Action item —
Reproduce exactly the lines from the line containing "Prefeitura repassará hoje" through the last line of the listing, and no others.

Data to process —
-=-=-=-=-
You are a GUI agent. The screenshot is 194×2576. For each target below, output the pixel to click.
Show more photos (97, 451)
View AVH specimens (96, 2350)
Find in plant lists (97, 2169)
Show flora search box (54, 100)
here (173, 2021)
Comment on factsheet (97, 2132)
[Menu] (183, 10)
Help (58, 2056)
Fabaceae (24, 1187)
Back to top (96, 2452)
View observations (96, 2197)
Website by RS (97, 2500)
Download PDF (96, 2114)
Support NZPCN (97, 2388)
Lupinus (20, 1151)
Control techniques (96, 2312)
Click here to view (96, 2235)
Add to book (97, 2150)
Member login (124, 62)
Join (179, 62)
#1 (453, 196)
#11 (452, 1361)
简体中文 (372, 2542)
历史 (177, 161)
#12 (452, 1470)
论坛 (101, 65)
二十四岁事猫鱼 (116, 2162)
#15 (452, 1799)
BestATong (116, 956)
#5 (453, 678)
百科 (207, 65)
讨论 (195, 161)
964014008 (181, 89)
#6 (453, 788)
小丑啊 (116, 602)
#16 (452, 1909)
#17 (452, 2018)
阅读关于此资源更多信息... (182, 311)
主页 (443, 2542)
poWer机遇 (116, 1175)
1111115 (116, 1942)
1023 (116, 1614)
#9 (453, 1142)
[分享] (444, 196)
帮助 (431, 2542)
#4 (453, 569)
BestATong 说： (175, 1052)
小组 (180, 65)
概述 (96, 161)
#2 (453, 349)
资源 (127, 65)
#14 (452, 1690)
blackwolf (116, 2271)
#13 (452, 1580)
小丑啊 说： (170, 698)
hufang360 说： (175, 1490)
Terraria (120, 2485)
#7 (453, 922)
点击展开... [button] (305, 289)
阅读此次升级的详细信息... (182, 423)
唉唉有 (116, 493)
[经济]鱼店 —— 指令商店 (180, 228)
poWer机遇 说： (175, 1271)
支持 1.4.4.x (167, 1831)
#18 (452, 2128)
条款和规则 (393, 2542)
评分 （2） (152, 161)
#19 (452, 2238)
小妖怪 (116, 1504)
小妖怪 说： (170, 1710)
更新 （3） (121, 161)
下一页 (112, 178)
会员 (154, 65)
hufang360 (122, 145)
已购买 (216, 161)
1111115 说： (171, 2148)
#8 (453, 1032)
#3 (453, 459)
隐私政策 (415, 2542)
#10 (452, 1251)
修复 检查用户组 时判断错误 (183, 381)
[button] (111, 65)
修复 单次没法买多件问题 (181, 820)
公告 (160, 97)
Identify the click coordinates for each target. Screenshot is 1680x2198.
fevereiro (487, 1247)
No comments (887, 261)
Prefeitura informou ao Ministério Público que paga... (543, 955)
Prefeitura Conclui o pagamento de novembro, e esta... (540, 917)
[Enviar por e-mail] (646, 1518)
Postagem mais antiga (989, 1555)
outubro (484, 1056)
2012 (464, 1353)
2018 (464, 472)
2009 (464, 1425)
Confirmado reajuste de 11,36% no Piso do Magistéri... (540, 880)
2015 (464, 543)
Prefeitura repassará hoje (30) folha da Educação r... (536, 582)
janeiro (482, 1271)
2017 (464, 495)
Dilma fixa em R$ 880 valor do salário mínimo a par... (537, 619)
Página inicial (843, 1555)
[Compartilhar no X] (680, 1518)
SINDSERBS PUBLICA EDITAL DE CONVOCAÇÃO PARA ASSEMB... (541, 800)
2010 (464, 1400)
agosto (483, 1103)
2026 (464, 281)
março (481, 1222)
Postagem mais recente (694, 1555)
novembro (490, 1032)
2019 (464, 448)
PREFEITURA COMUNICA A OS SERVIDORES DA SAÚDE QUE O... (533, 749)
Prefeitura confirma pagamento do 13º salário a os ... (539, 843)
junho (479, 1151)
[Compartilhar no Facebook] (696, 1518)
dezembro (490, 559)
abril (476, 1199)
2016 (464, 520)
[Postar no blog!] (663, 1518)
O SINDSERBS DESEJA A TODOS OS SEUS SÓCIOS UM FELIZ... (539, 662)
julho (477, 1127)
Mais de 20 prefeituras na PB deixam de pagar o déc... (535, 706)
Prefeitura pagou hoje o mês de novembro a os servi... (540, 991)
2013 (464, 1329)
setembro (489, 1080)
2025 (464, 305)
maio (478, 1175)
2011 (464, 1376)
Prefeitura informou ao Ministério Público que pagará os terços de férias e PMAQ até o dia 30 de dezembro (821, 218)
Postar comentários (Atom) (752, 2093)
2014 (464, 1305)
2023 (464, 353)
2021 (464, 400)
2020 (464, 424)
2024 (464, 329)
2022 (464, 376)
-=-=-=-=-
Completed exercise —
Prefeitura repassará hoje (30) folha da Educação r... (536, 582)
janeiro (482, 1271)
2017 (464, 495)
Dilma fixa em R$ 880 valor do salário mínimo a par... (537, 619)
Página inicial (843, 1555)
[Compartilhar no X] (680, 1518)
SINDSERBS PUBLICA EDITAL DE CONVOCAÇÃO PARA ASSEMB... (541, 800)
2010 (464, 1400)
agosto (483, 1103)
2026 (464, 281)
março (481, 1222)
Postagem mais recente (694, 1555)
novembro (490, 1032)
2019 (464, 448)
PREFEITURA COMUNICA A OS SERVIDORES DA SAÚDE QUE O... (533, 749)
Prefeitura confirma pagamento do 13º salário a os ... (539, 843)
junho (479, 1151)
[Compartilhar no Facebook] (696, 1518)
dezembro (490, 559)
abril (476, 1199)
2016 (464, 520)
[Postar no blog!] (663, 1518)
O SINDSERBS DESEJA A TODOS OS SEUS SÓCIOS UM FELIZ... (539, 662)
julho (477, 1127)
Mais de 20 prefeituras na PB deixam de pagar o déc... (535, 706)
Prefeitura pagou hoje o mês de novembro a os servi... (540, 991)
2013 (464, 1329)
setembro (489, 1080)
2025 (464, 305)
maio (478, 1175)
2011 (464, 1376)
Prefeitura informou ao Ministério Público que pagará os terços de férias e PMAQ até o dia 30 de dezembro (821, 218)
Postar comentários (Atom) (752, 2093)
2014 (464, 1305)
2023 (464, 353)
2021 (464, 400)
2020 (464, 424)
2024 (464, 329)
2022 (464, 376)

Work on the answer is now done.